══ Exercise material ══

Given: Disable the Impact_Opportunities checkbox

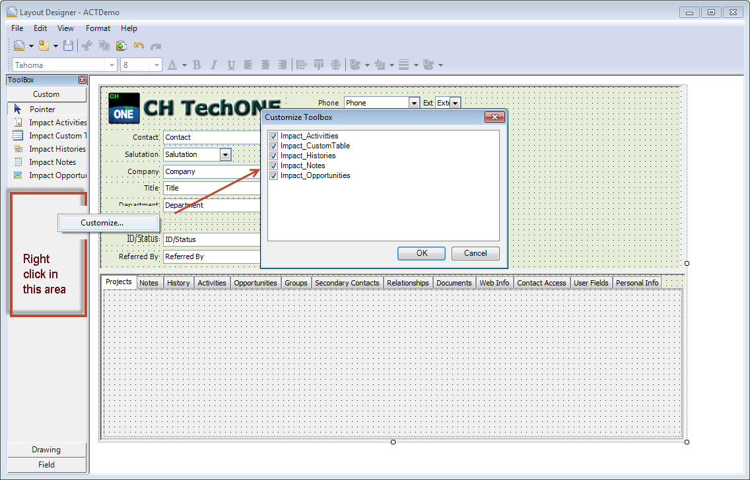Looking at the screenshot, I should point(273,175).
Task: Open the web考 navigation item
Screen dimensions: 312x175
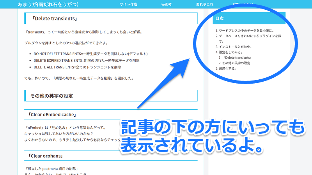Action: [x=167, y=5]
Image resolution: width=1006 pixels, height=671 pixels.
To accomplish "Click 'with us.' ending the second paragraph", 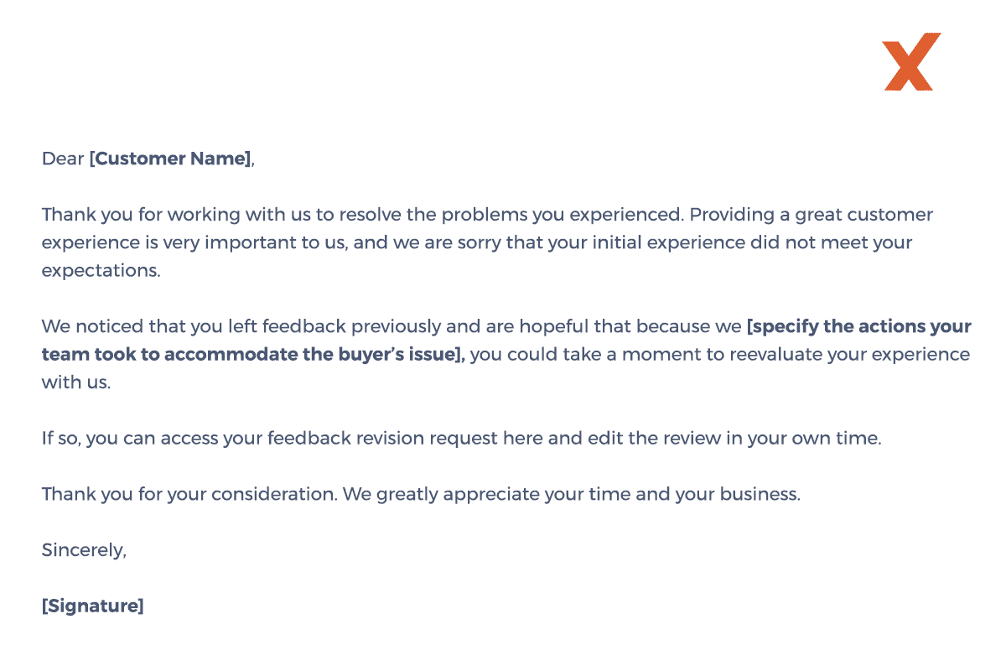I will tap(75, 382).
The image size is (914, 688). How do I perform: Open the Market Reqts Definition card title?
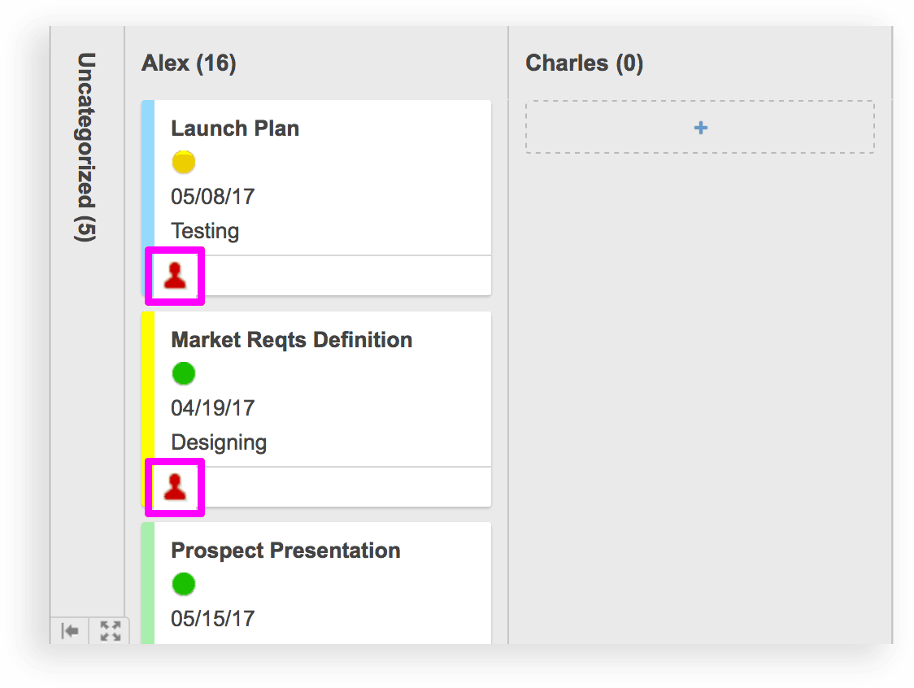(x=291, y=340)
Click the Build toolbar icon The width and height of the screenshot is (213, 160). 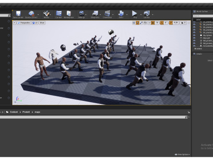(121, 14)
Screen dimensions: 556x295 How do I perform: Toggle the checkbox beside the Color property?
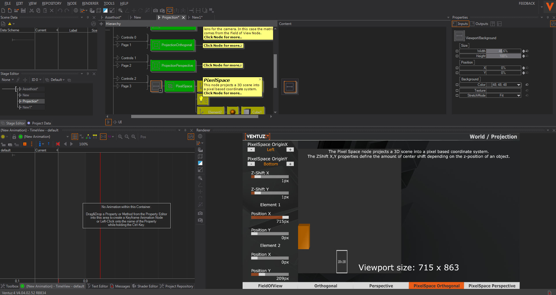tap(457, 85)
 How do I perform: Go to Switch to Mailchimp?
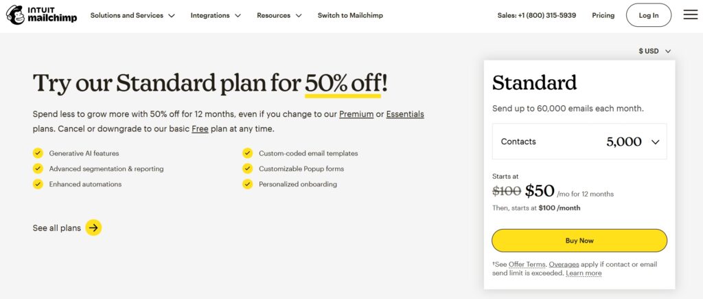click(x=350, y=15)
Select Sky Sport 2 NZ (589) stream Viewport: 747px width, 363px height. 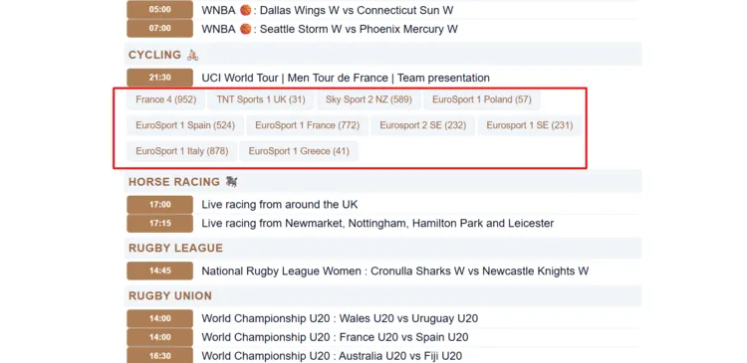pyautogui.click(x=370, y=99)
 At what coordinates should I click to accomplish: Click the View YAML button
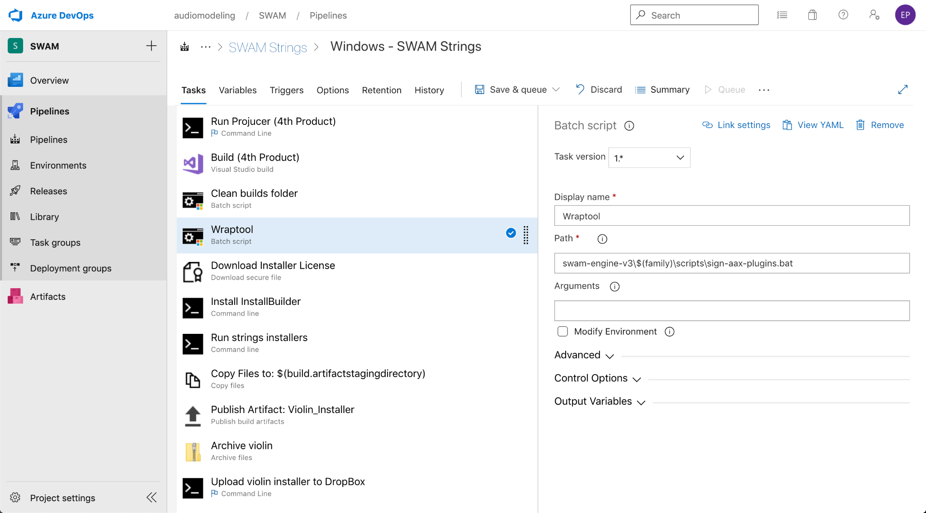814,125
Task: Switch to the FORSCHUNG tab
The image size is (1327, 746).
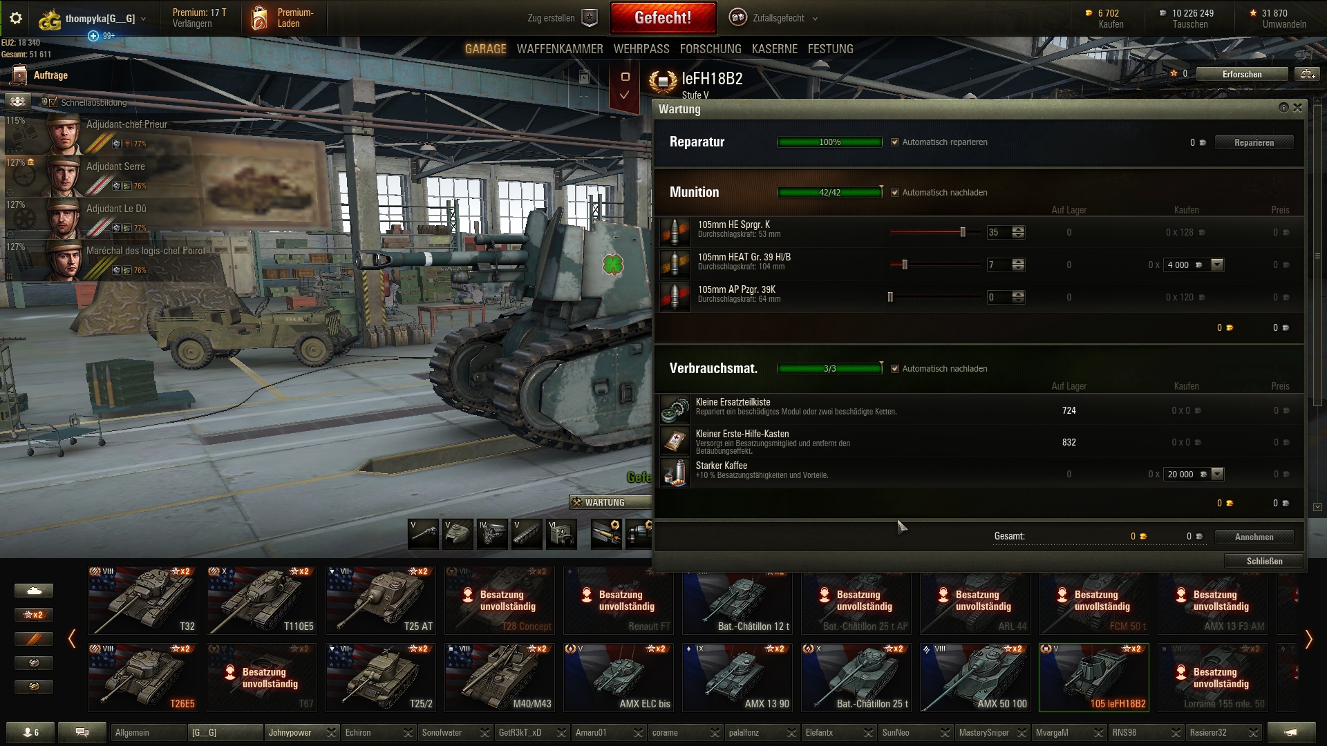Action: tap(710, 49)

═══

Starting at the line that contains "At what coordinates", please write out each line through the last line of the data, both ends included, and keep pictures out of the copy.

Response area:
 At what coordinates should I click to accomplish: Click the View YAML button
814,125
Task: Switch to the FORSCHUNG tab
The image size is (1327, 746).
Action: tap(710, 49)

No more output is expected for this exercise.